Transaminases: Patients treated with acarbose may, on rare occasions, experience an idiosyncratic response with either symptomatic or asymptomatic hepatic dysfunction. In the majority of cases this dysfunction is reversible on discontinuation of acarbose therapy. It is recommended that liver enzyme monitoring is considered during the first six to twelve months of treatment. If elevated transaminases are observed, withdrawal of therapy may be warranted, particularly if the elevations persist. In such circumstances, patients should be monitored at weekly intervals until normal values are established.
The administration of antacid preparations containing magnesium and aluminium salts, e.g. hydrotalcite, has been shown not to ameliorate the acute gastrointestinal symptoms of Glucobay in higher dosage and should, therefore, not be recommended to patients for this purpose.

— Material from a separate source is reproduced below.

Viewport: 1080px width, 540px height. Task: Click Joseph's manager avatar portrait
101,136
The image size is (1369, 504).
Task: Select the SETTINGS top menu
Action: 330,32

Intestinal adsorbents (e.g. charcoal) and digestive enzyme preparations containing carbohydrate splitting enzymes (e.g. amylase, pancreatin) may reduce the effect of Glucobay and should not therefore be taken concomitantly.
The concomitant administration of neomycin may lead to enhanced reductions of postprandial blood glucose and to an increase in the frequency and severity of gastro-intestinal side-effects. If the symptoms are severe, a temporary dose reduction of Glucobay may be warranted.

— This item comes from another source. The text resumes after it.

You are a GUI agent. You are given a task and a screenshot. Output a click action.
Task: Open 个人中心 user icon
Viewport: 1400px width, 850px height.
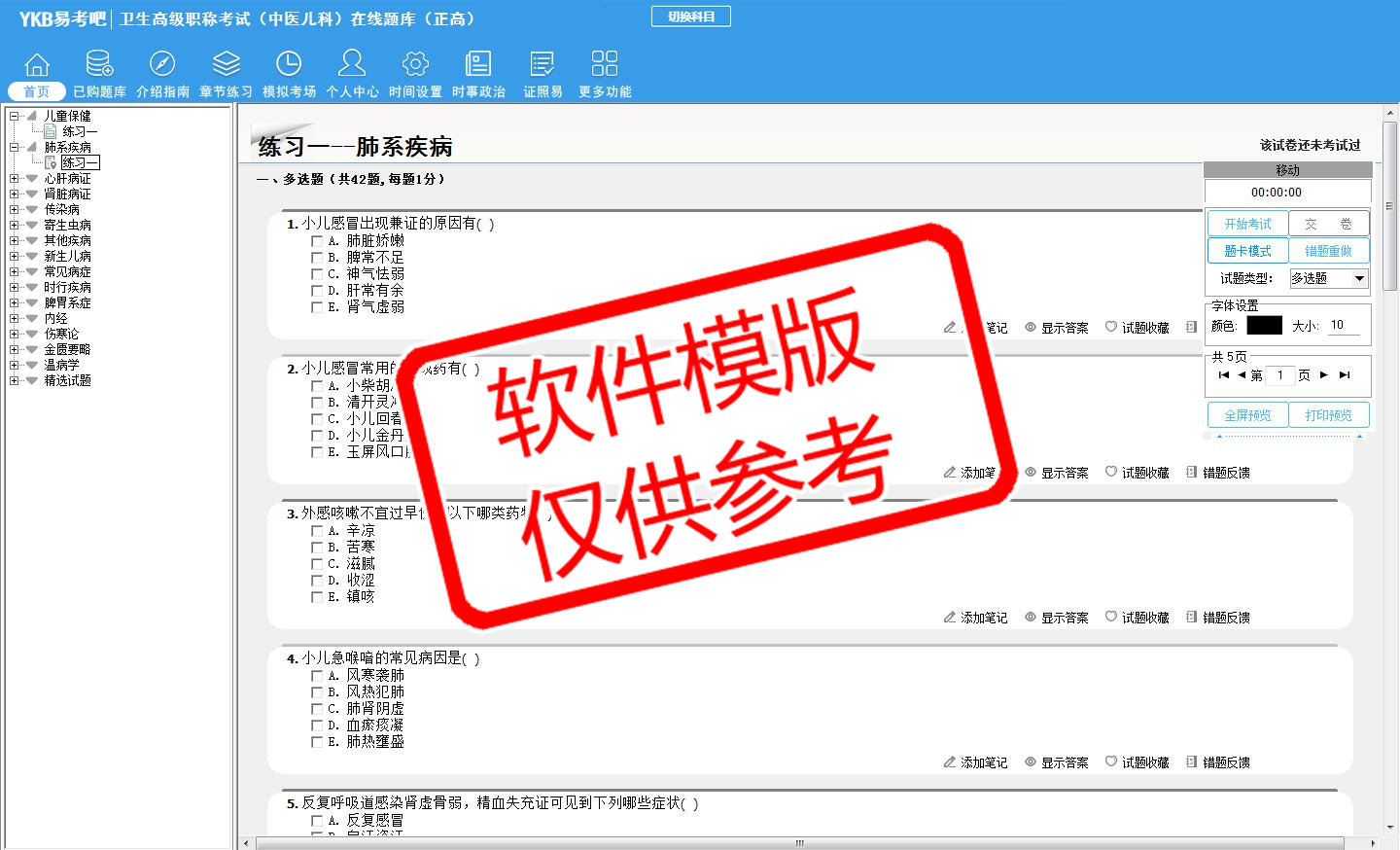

The concomitant administration of colestyramine may enhance the effects of Glucobay, particularly with respect to reducing postprandial insulin levels. Simultaneous administration of Glucobay and colestyramine should, therefore, be avoided. In the rare circumstance that both Glucobay and colestyramine therapy are withdrawn simultaneously, care is needed as a rebound phenomenon has been observed with respect to insulin levels in non-diabetic subjects.
In individual cases Glucobay may affect digoxin bioavailability, which may require dose adjustment of digoxin. Monitoring of serum digoxin levels should be considered.

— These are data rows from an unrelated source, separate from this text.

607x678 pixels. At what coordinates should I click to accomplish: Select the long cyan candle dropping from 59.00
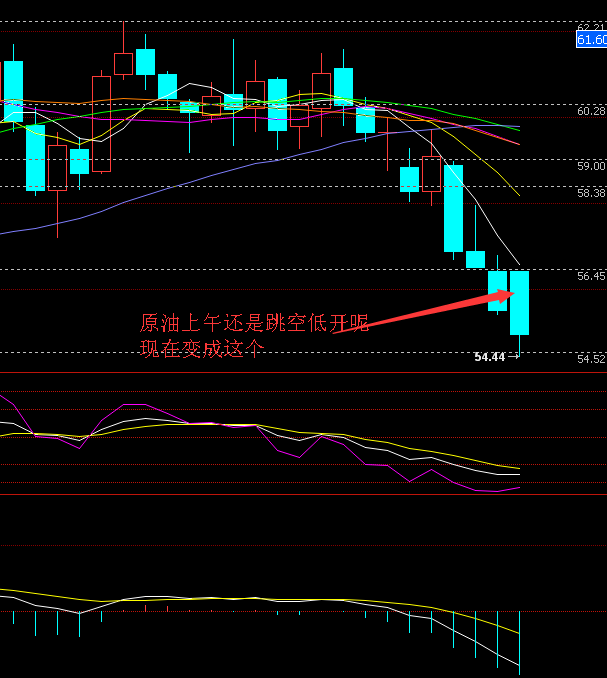click(453, 208)
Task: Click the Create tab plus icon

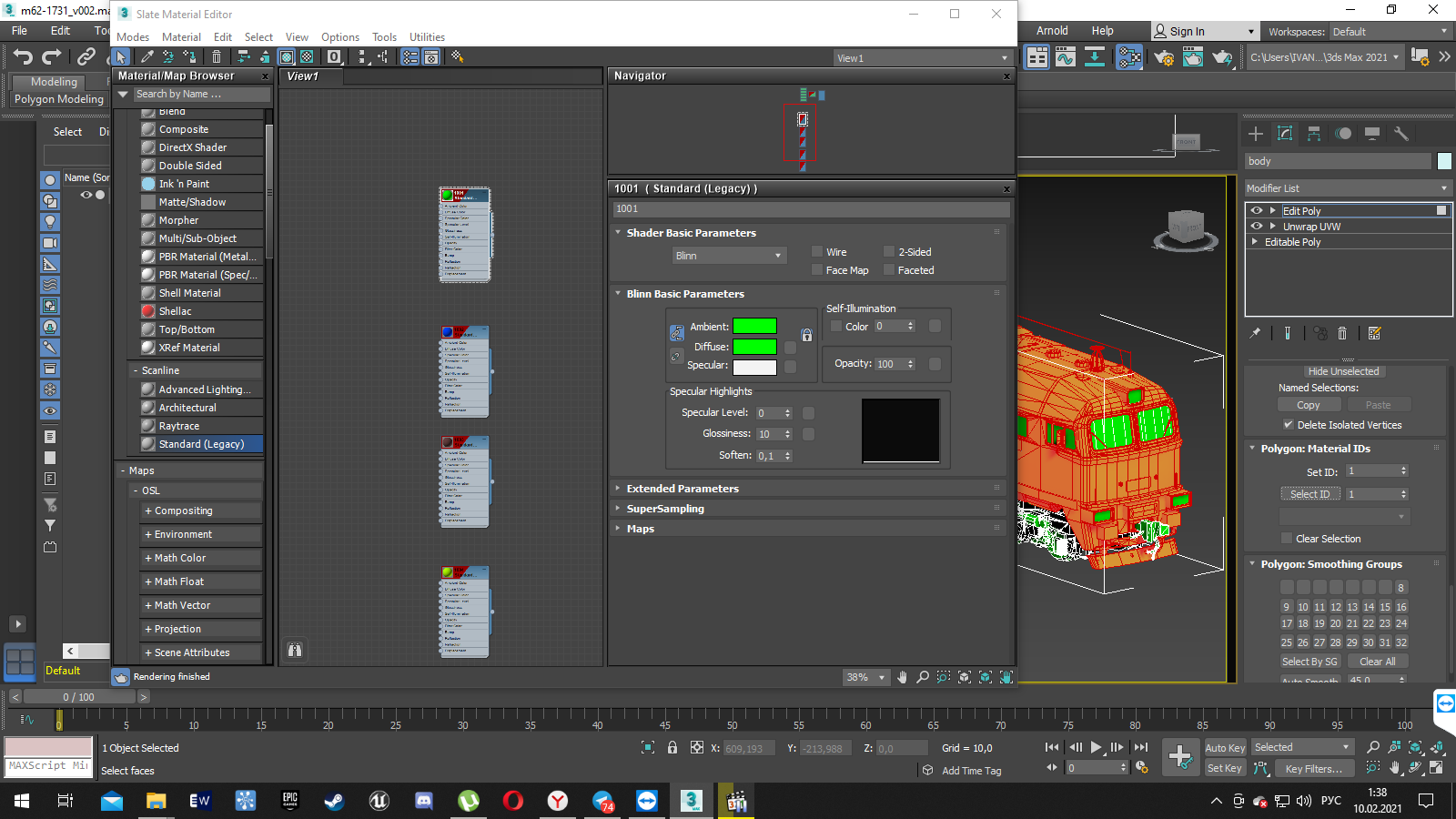Action: [1256, 134]
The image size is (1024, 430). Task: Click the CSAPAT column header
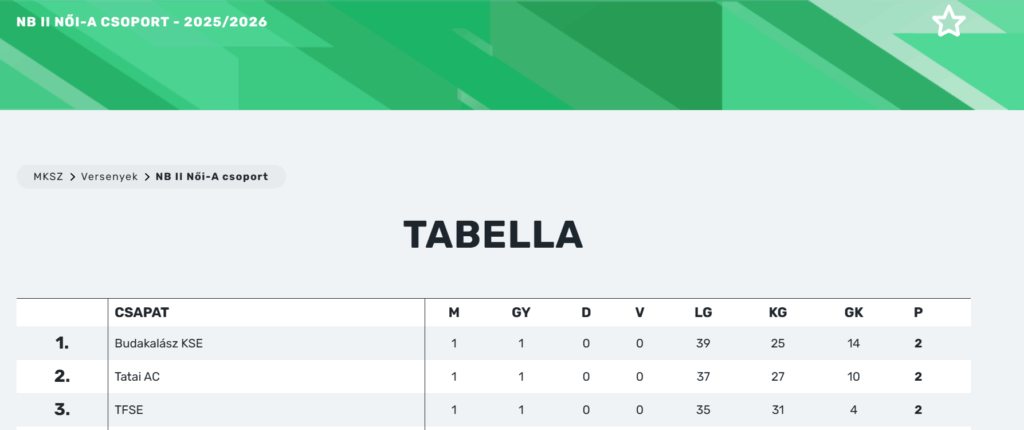click(149, 312)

In a pilot study to investigate a possible interaction between Glucobay and nifedipine, no significant or reproducible changes were observed in the plasma nifedipine profiles.
Adverse drug reactions (ADRs) based on placebo-controlled studies with acarbose sorted by CIOMS III categories of frequency (placebo-controlled studies in clinical trial database: acarbose N = 8,595; placebo N = 7,278; status: 10 Feb 2006) are listed below.
ADRs derived from post marketing reports (status: 31 Dec 2005) are printed in bold italic.
| Clinical Description | Very Common >10% | Common> 1% to <10% | Uncommon > 0.1% to <1% | Rare > 0.01% to <0.1% | Frequency Not Known |
| Blood and Lymphatic System Disorders | |||||
| Changes in blood cell counts | Thrombo-cytopenia | ||||
| Immune System Disorders | |||||
| Acute hyper-sensitivity reactions | Allergic reaction (rash, erythema, exanthema, urticaria) | ||||
| Vascular Disorders | |||||
| Unspecific vascular symptoms | Oedema | ||||
| Gastrointestinal Disorders | |||||
| Gastro-intestinal symptoms | Flatulence | Diarrhoea Gastrointestinal and abdominal pains | Nausea Vomiting Dyspepsia | Subileus/ Ileus Pneumatosis cystoides intestinalis | |
| Hepatobiliary Disorders | |||||
| Hepatic reactions | Transient increase in liver enzymes | Jaundice | Hepatitis | ||
Individual cases of fulminant hepatitis with fatal outcome have been reported in Japan. The relationship to acarbose is unclear.
If the prescribed diabetic diet is not observed the intestinal side effects may be intensified.
If strongly distressing symptoms develop in spite of adherence to the diabetic diet prescribed, the doctor must be consulted and the dose temporarily or permanently reduced.
In patients receiving the recommended daily dose of 150 to 300 mg Glucobay, clinically relevant abnormal liver function tests (three times above upper limit of normal range) were rarely observed. Abnormal values may be transient under ongoing Glucobay therapy.